### RECORDS

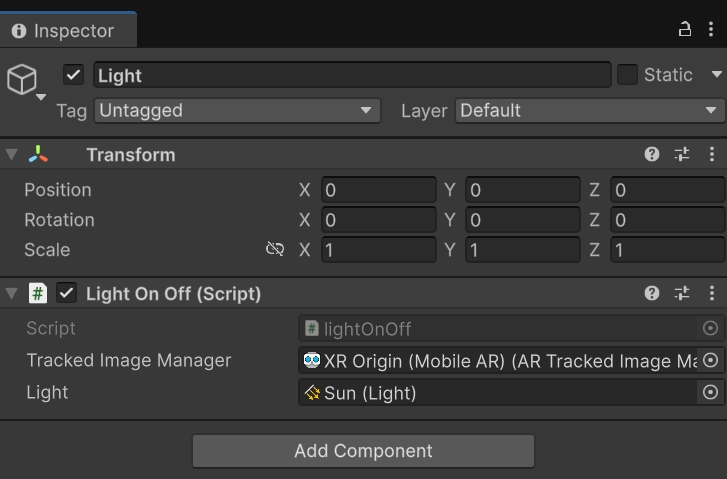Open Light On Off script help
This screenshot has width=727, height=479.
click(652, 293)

==

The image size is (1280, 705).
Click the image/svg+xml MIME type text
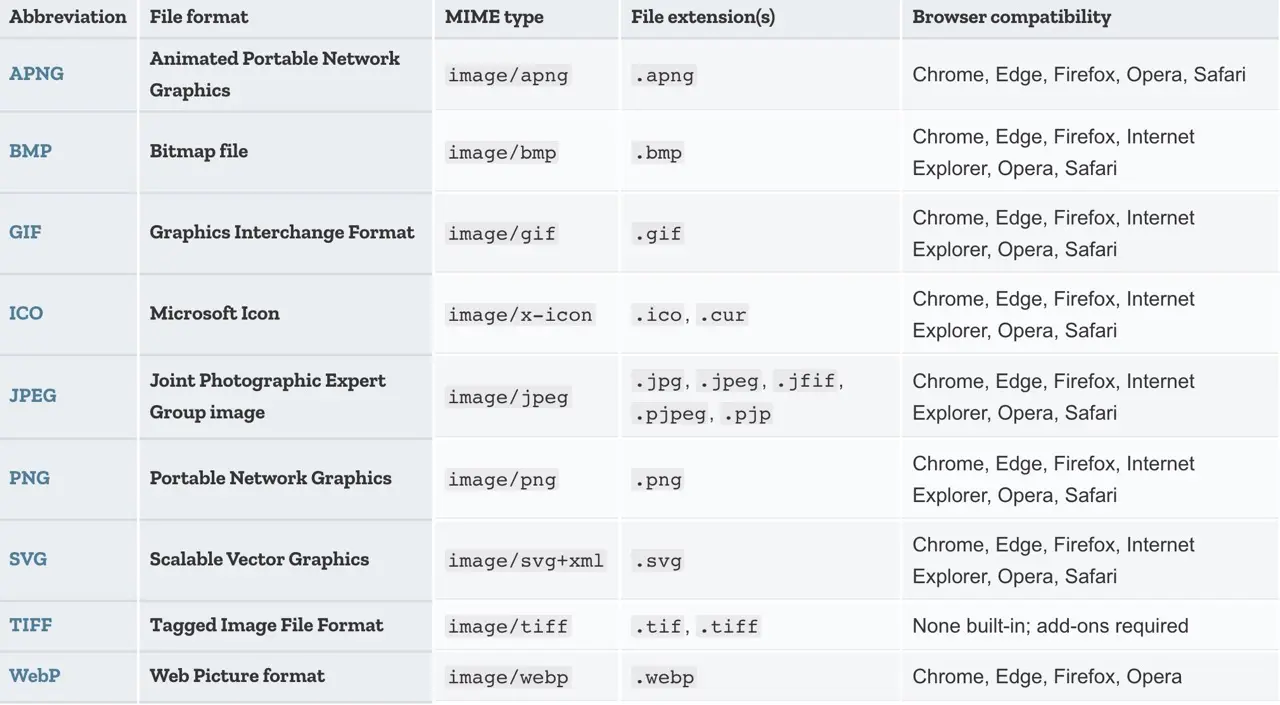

### WORK ORDER
Where a line of the listing holds "image", show that line.

### RESPONSE BOX
The image size is (1280, 705).
Click the image/svg+xml MIME type text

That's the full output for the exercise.